PRESSION CONTINUE DE LA RUE

Reste maintenant la question de l'issue de cette Euro-révolution. Le dénouement pacifique de la « révolution orange » tient pour beaucoup à la capacité des élites politiques à négocier, sous la pression de la rue, un compromis institutionnel. La décision de la Cour suprême de décembre 2004 a alors ouvert la voie à l'organisation d'un troisième tour de scrutin présidentiel.
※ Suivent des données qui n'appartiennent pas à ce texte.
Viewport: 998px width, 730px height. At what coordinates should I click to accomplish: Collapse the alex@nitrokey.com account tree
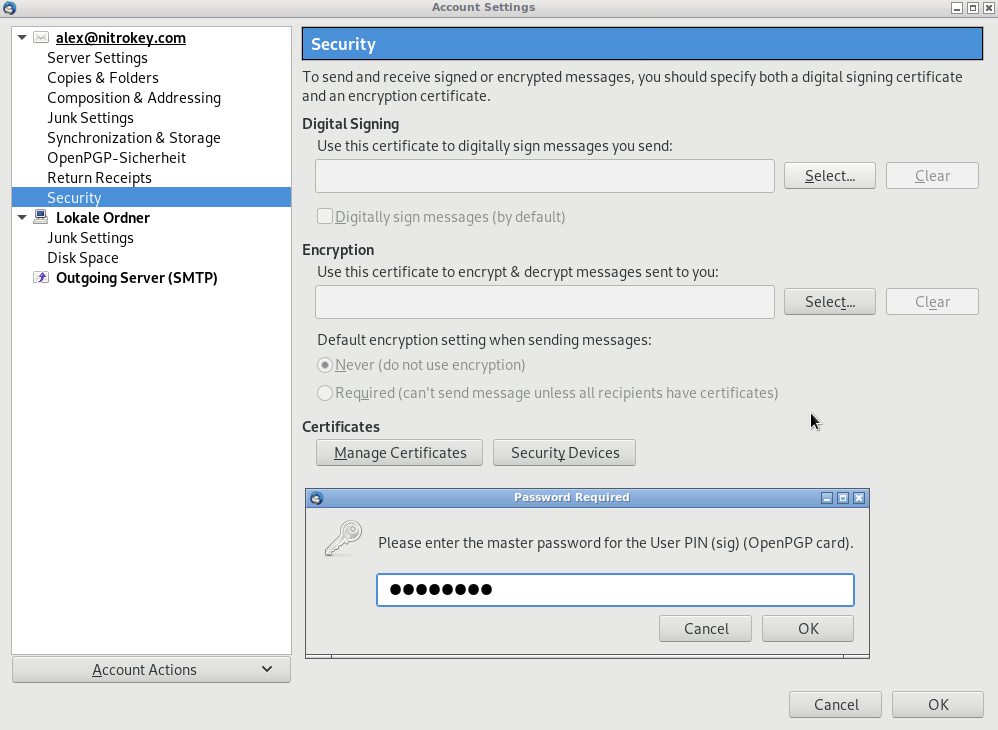pyautogui.click(x=22, y=38)
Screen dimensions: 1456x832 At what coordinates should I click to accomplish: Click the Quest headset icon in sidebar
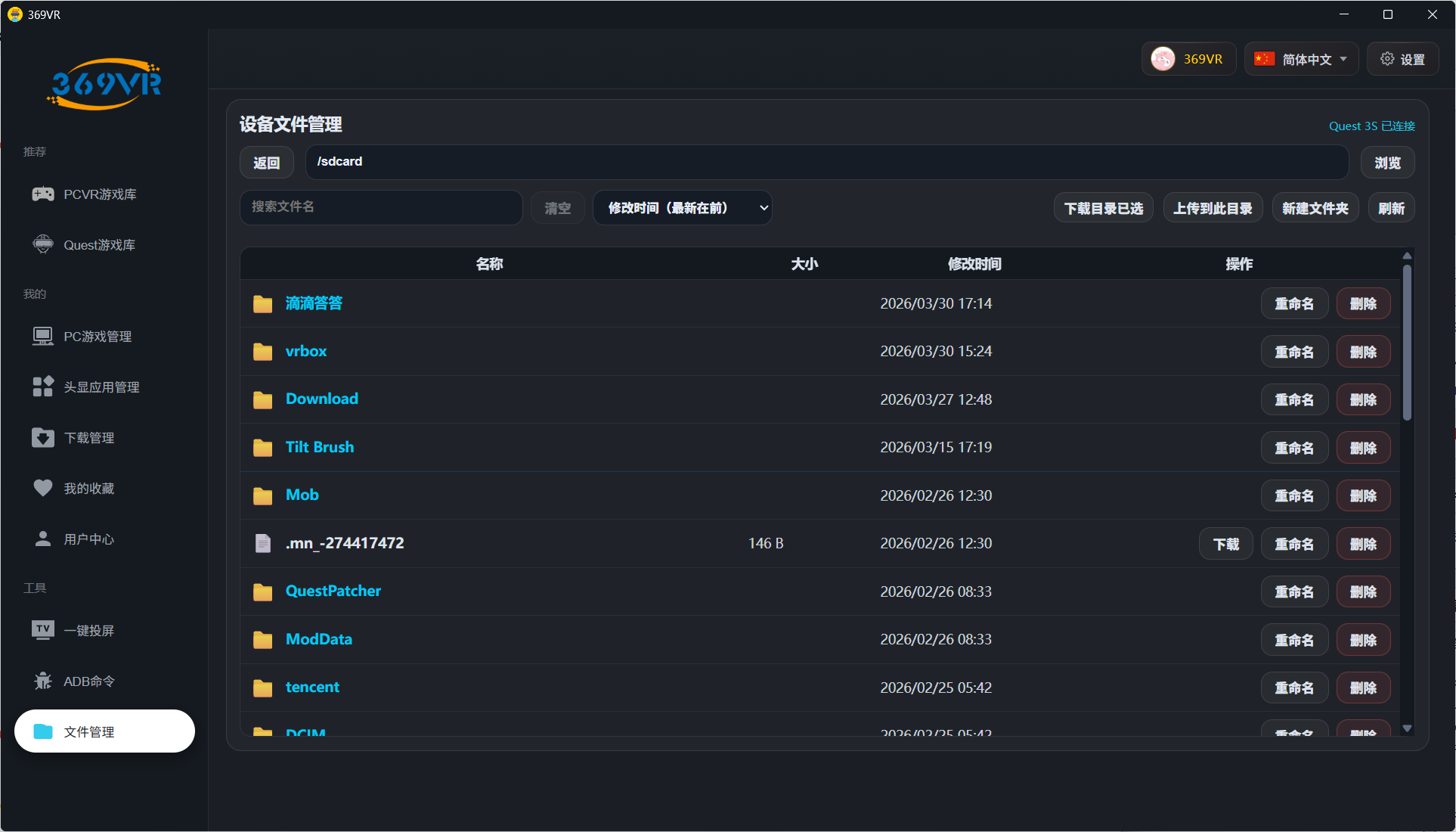(43, 244)
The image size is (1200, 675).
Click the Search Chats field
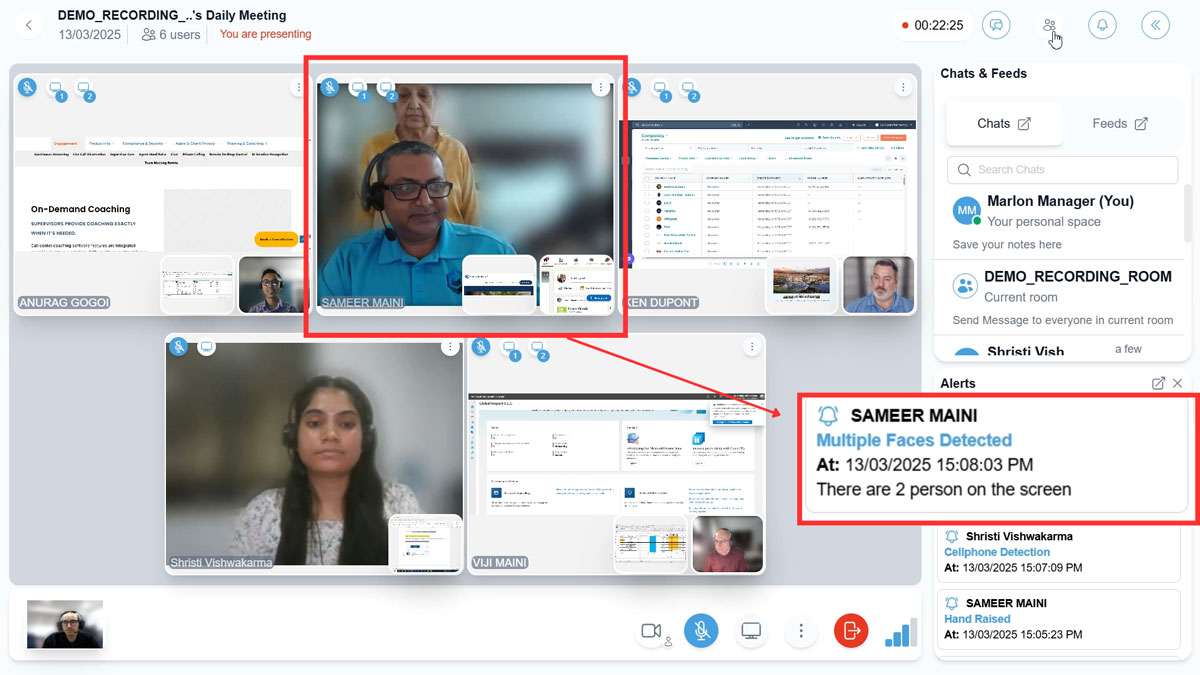pyautogui.click(x=1062, y=170)
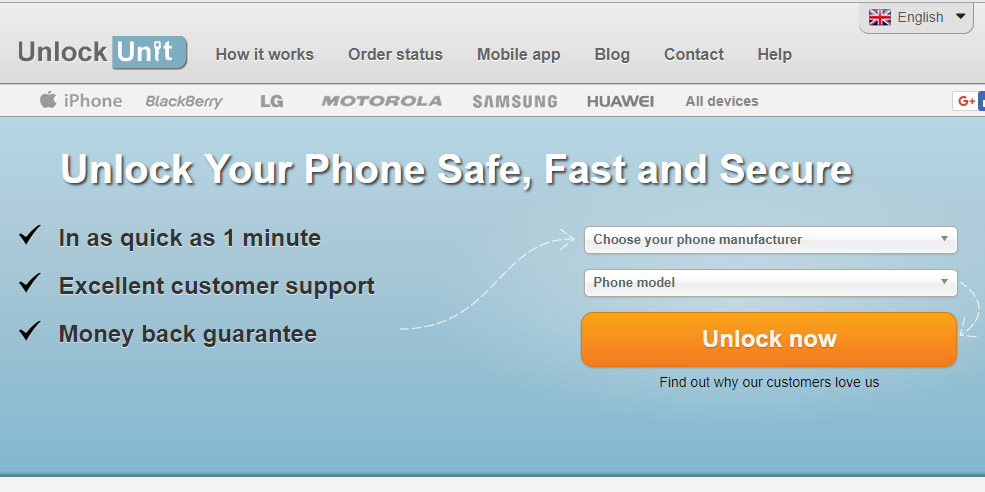The image size is (985, 492).
Task: Click the Google+ share icon
Action: pos(966,101)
La perspective d'une solution institutionnelle semble s'éloigner aujourd'hui, la Rada suprême ukrainienne (Parlement), où l'opposition ne dispose que de 168 voix sur 450, ayant refusé de voter la défiance au gouvernement.

En outre, le président Viktor Ianoukovitch, qui aspire à sa réélection lors du scrutin de 2015, est peu enclin à faire des concessions au regard des richesses économiques qu'il avait amassées et qu'il risque de perdre en cas d'alternance, mais également d'éventuelles poursuites judiciaires dont il pourrait faire l'objet. Ce n'est qu'une pression continue et pacifique de la rue qui est susceptible de faire bouger les lignes et de l'amener à la table des négociations.

A cet égard, les trois leaders de l'opposition disposent une nouvelle fois d'un véritable crédit de confiance de la part des citoyens. Il reste à espérer qu'ils ne les décevront pas, comme leurs prédécesseurs l'avaient fait après 2004, plongeant la société dans une profonde désillusion et défiance à l'égard du politique. Espérons enfin que l'Union européenne se montrera, elle aussi, à la hauteur des attentes des Ukrainiens.

Par Ioulia Shukan, maître de conférences à l’université Paris-Ouest- Nanterre-la Défense (Paris-X) et chercheuse à l’Institut des sciences sociales du politique.)